Notably, carboplatin significantly increased the expression of DNA damage repair-related genes, POLQ and RAD51, in cancer cells. However, iron treatment led to a decrease in POLQ expression while having no apparent effect on RAD51 expression (Fig. 6B). We proceeded to validate that iron could reverse the carboplatin-induced overexpression of POLQ. Conversely, when we used the iron chelator DFO, it further augmented the carboplatin-induced POLQ expression (Fig. 6C, Suppl. Fig. 4A). To explore whether POLQ mediated the effects of iron on regulating cancer cell platinum sensitivity, we employed siRNA to silence POLQ expression. Our results indicated that knockdown POLQ rescued the effect of DFO in increasing carboplatin-induced DNA damage (Fig. 6D, Suppl. Fig. 4B). These findings suggest that iron reduces the sensitivity of ovarian cancer cells to platinum by downregulating POLQ expression. It has been reported that POLQ can arrest RAD51 and hinder DNA Homologous-recombination Repair [26]. Therefore, we hypothesized that iron suppresses POLQ expression to enhance RAD51 mediated DNA repair, thus ultimately reducing the sensitivity of ovarian cancer to platinum. To test this hypothesis, we employed immunofluorescence co-localization to observe the interaction between POLQ and RAD51. The results showed that after carboplatin treatment, POLQ and RAD51 noticeably co-localized in the nucleus. However, upon iron supplementation, most POLQ moved out of the nucleus, and only a fraction of RAD51 relocated from the nucleus. This indicated that iron could reduce POLQ expression and disrupt the interaction between POLQ and RAD51, thereby promoting DNA repair and the survival of cells (Fig. 6E, Suppl. Fig. 4C). In contrast, the combined use of DFO with carboplatin increased the expression of both POLQ and RAD51, enhancing their co-localization within the nucleus (Fig. 6F, Suppl. Fig. 4D). These results strong claimed that iron reduces POLQ inhibitory interaction with RAD51 to enhance DNA damage repair and decrease chemotherapy sensitivity.
FTH1/FTL protects ovarian cancer cells from platinum caused DNA damage
Iron is essential for ovarian cancer cells, but excessive iron may lead to cell damage. To reveal how ovarian cancer regulates iron homeostasis, we found that iron can induce the expression of FTH1/FTL (Fig. 7A).

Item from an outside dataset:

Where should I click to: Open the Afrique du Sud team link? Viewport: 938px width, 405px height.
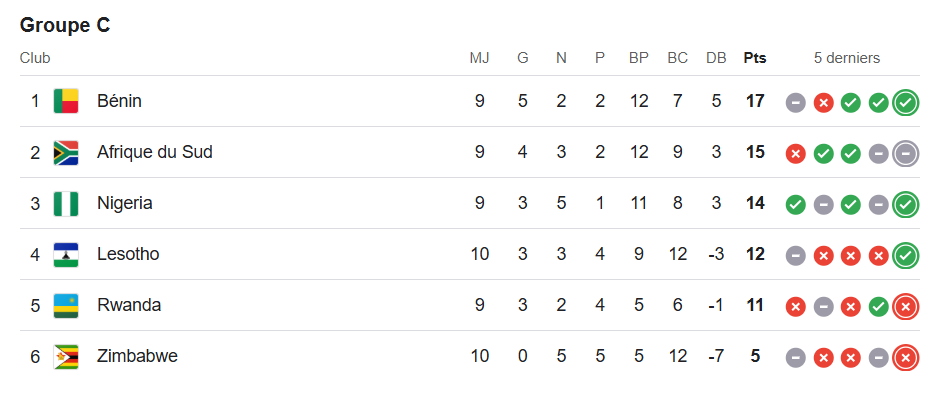tap(154, 152)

Interestingly, we noticed that carboplatin also upregulates the expression of FTH1/FTL (Fig. 7B), and iron chelator DFO can reverse carboplatin-induced FTH1/FTL (Suppl. Fig. 5A). RNA-seq data also revealed that carboplatin upregulated FTH1/FTL expression, and the upregulation of FTH1/FTL was more pronounced after the addition of iron (Fig. 6B), suggesting that platinum may increase intracellular free iron level and induce FTH1/FTL expression. To further clarify the role of FTH1/FTL in ovarian cancer iron addiction and platinum resistance, we discovered that after knockdown FTH1, as the iron concentration increased, the colony formation of ovarian cancer cells did not increase (Fig. 7H, Suppl. Fig. 5D). Interestingly, knockdown FTH1/FTL iron failed to protect ovarian cancer to carboplatin (Fig. 7C, Suppl. Fig. 5C). Further we confirmed that knockdown FTH1/FTL did not cause DNA damage, but knockdown FTH1/FTL exacerbated carboplatin induced DNA damage (Fig. 7E, I, Suppl. Fig. 6A). In addition, when the expression of FTH1/FTL was knockdown, iron could no longer alleviate carboplatin-induced DNA damage (Fig. 7F, J, Suppl. Fig. 6B). To further study whether FTH1/FTL regulates the expression and interaction of POLQ and RAD51, immunofluorescence co-localization results showed that knockdown FTH1/FTL does not directly affect the co-localization of POLQ and RAD51 in cell nucleus. However, under carboplatin treatment silence of FTH1/FTL further enhances POLQ and RAD51 interaction (Fig. 7G, Suppl. Fig. 6C). This result indicates ferritin such as FTH1/FTL mediated iron homeostasis is vital for iron mediated DNA repair and cell death.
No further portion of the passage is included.